▸ **EXCERPTED TEXT**
-*-*-

For a play so deeply embedded in the 1980s, Angels in America still feels startlingly fresh and relevant. While often reductively referred to as “the play about AIDS”, Angels addresses far more issues faced by the queer community and humankind as a whole than simply death, disease, and despair. It is radical in every sense of the word: spanning the real and the surreal, up to heaven and down to earth, and characters from every experience within the vibrant city of New York except those of straight white men. Yet within such scope, it maintains a fierce sense of hope even in its darkest moments. Across the two parts you will watch Prior, Louis, Joe, Harper, Belize, Hannah, Roy, and the Angel be tested to the absolute limits of their humanity and find the resolution to go on in spite of everything that is happening, cosmically and personally. 

There are surprisingly few well-recognised queer stories actually written by queer people. Knowing that a story of this magnitude comes from someone who has lived these experiences directly pushes back against the number of straight-written AIDS narratives that emerged in the 90s, and lends Angels its power. Prior’s story wouldn’t be what it is without Kushner’s understanding of the queer experience, and as queer directors ourselves, that is what connected us to this beautiful story of ongoing hope. 

Nobody claimed that doing this play would be easy, and yet as the directors, we have been the least fazed by the task ahead of us. From the very beginning we wanted to do this miraculous story justice, and we knew that putting together a team with the same enthusiasm for it as we had was the only way to do so. And from the very beginning, we have had that. Sitting in endless meetings debating the use of SFX, stage configurations, the crash-landing of an Angel, and how we handle the emotional welfare of everyone involved really proved to us that we had the right people on board to make Angels happen as it should: imbued with love, dedication, and pride. Thank you to Molly, Chavi, Joyanne, Sam, Aaron, Carrie, Steph, Will, Emily, Gem, and Angelica for making our wildest and weirdest requests a reality.

-*-*-

▸ **MATERIAL PROVIDED**
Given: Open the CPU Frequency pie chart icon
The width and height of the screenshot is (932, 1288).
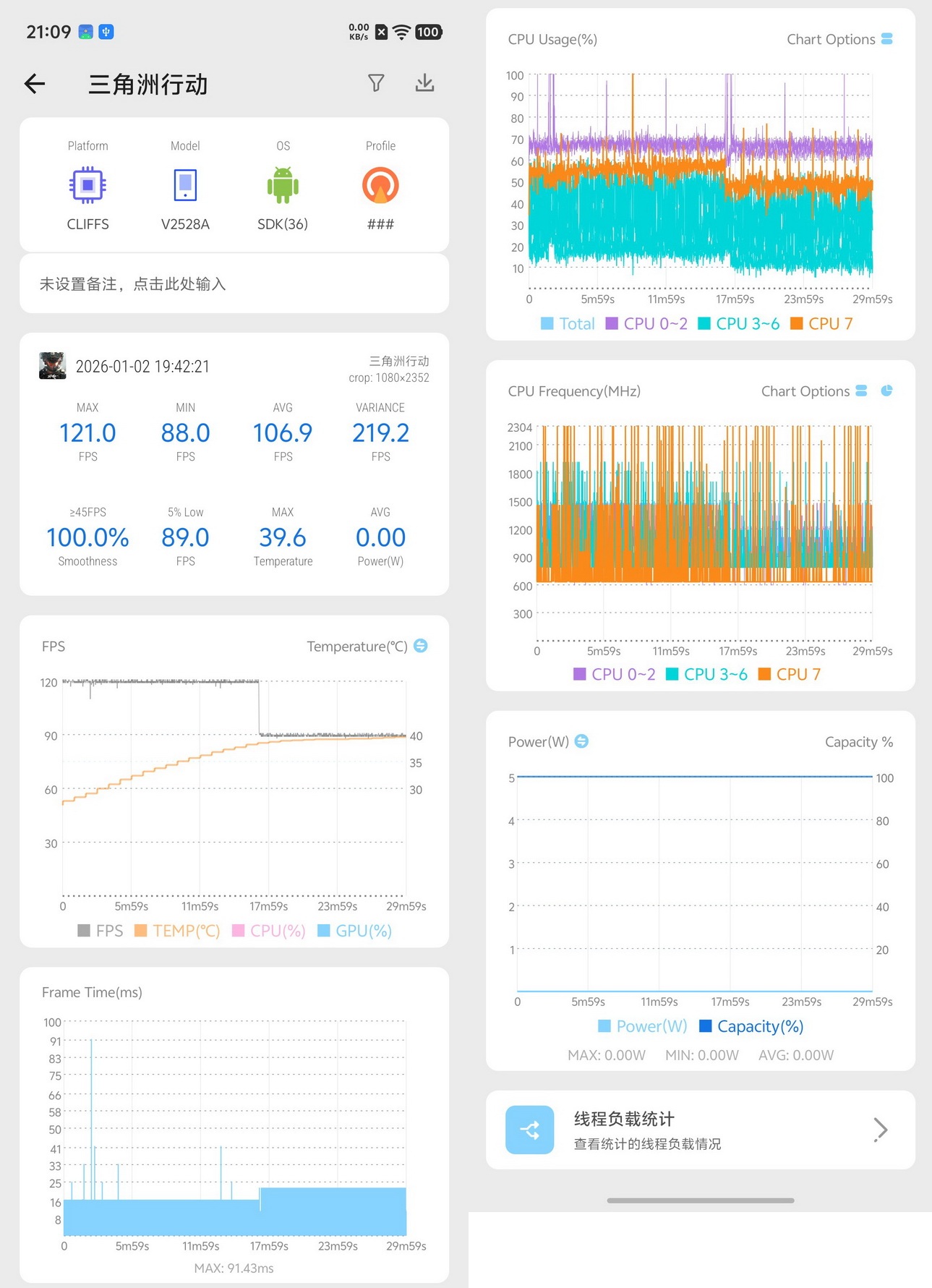Looking at the screenshot, I should (x=887, y=391).
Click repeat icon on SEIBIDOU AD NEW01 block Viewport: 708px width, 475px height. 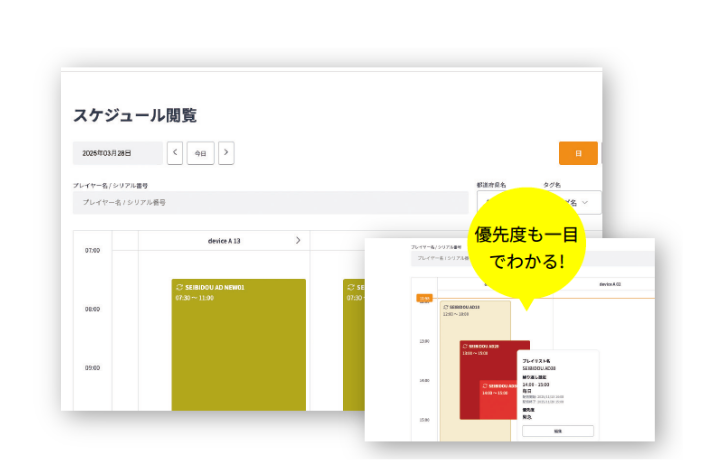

-*-*-

▸ **REQUIRED ACTION 1**
Translate this sentence from the text on Angels in America into Spanish: "Yet within such scope, it maintains a fierce sense of hope even in its darkest moments."
▸ **REQUIRED ACTION 2**
Summarize the text on Angels in America in two sentences.
The material comes from another source.

▸ **RESPONSE BOX 1**
Sin embargo, dentro de tal alcance, mantiene un feroz sentido de esperanza incluso en sus momentos más oscuros.

▸ **RESPONSE BOX 2**
Angels in America still feels fresh and relevant, addressing far more than AIDS across a radical scope while keeping a fierce sense of hope even in its darkest moments. The directors, queer themselves, connected to the play because Kushner wrote it from his own understanding of the queer experience, and they thank a team whose enthusiasm and dedication are making the production happen.